- Episode no.: Season 4 Episode 10
- Directed by: Dan Attias
- Written by: Alex Gansa; Howard Gordon;
- Production code: 4WAH10
- Original air date: December 7, 2014
- Running time: 45 minutes

Guest appearances
- Numan Acar as Haissam Haqqani; Mark Moses as Dennis Boyd; Nimrat Kaur as Tasneem Qureishi; Raza Jaffrey as Aasar Khan; Maury Sterling as Max; Michael O'Keefe as John Redmond;

Episode chronology
| ← Previous "There's Something Else Going On" | Next → "Krieg Nicht Lieb" |
- Homeland season 4

= 13 Hours in Islamabad =

"13 Hours in Islamabad" is the tenth episode of the fourth season of the American television drama series Homeland, and the 46th episode overall. It premiered on Showtime on December 7, 2014.

== Plot ==
Carrie (Claire Danes) and Saul (Mandy Patinkin) are pulled from the damaged van by the Marines, but John Redmond (Michael O'Keefe) did not survive. Quinn (Rupert Friend) uses the radio to ask the Marines to return, but Taliban soldiers shoot from nearby buildings, pinning them down. Martha (Laila Robins), Dennis (Mark Moses), and Lockhart (Tracy Letts) hide in the vault, a secure lockdown room, with a package containing the names of all CIA informants in Pakistan. Haissam Haqqani (Numan Acar) and his Taliban soldiers arrive. They gun down many embassy personnel and keep the survivors as hostages.

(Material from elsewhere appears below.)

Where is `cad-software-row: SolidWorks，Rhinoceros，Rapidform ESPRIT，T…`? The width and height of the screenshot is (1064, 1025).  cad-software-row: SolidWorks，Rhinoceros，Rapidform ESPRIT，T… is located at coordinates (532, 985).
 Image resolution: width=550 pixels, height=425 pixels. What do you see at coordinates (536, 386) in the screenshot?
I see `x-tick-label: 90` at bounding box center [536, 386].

As Marines are hit around Carrie, she phones Col. Aasar Khan (Raza Jaffrey), asking him to send the Pakistani military. However, Tasneem Qureishi (Nimrat Kaur) reveals that the ISI is helping the Taliban, to Khan's disapproval. Tasneem tells Khan to delay the soldiers by 10 minutes.

Quinn and a Marine succeed in killing some of the Taliban. Haqqani goes to the vault and demands it be opened and demands the package of informants. He executes several embassy personnel. Against Martha's wishes, Lockhart yields and opens the vault. The package is handed over. However, Haqqani executes Fara Sherazi (Nazanin Boniadi) regardless. Before he can execute the others, Quinn and the Marine open fire on the group; Haqqani is wounded but escapes. Carrie, Saul, and the bodies of Marines are brought back to the embassy by the Pakistani military.

The White House cuts relations with Pakistan and prepares to evacuate the surviving embassy personnel. Dennis asks Martha for a belt to commit suicide with, in order to lower the impact on Martha's career, but he changes his mind. Max grieves over Fara's death. Quinn decides to take matters into his own hands. He abducts Farhad Ghazi, the ISI agent who kidnapped Saul, and prepares to torture him in a warehouse. Carrie is given permission to stay behind for five more days, in order to find Quinn and bring him home.

== Production ==
The episode was directed by Dan Attias and written by series co-creators Alex Gansa and Howard Gordon.

== Reception ==
=== Ratings ===
The original broadcast of the episode was watched by 1.95 million viewers, an increase of over 200,000 from the previous episode.

=== Critical response ===
"13 Hours in Islamabad" received critical acclaim. The review aggregator website Rotten Tomatoes reported a 100% approval rating from critics based on 13 reviews. The website's consensus reads, "Homeland continues to impress this season, as "13 Hours in Islamabad" is a tense, action-packed installment that features outstanding performances and some shocking plot turns."

Joshua Alston of The A.V. Club graded the episode an "A−", stating "'13 Hours In Islamabad' is the liveliest, most startling, and emotionally bruising episode in the show's post-Brody phase." IGN writer Scott Collura gave the episode a high score of 9 out of 10 (signifying "amazing") and wrote "Homeland continues to thrill this season with another tense episode that killed off a couple of well-liked supporting characters while also taking others to gratifying new places."

A former intelligence expert noted numerous issues with the behaviour of characters in the episode, noting the real-life training that embassy staff and CIA officers receive which is designed to prevent some of the scenarios depicted in the episode.

===Accolades===
For this episode, Dan Attias was nominated for the Directors Guild of America Award for Outstanding Directing – Drama Series.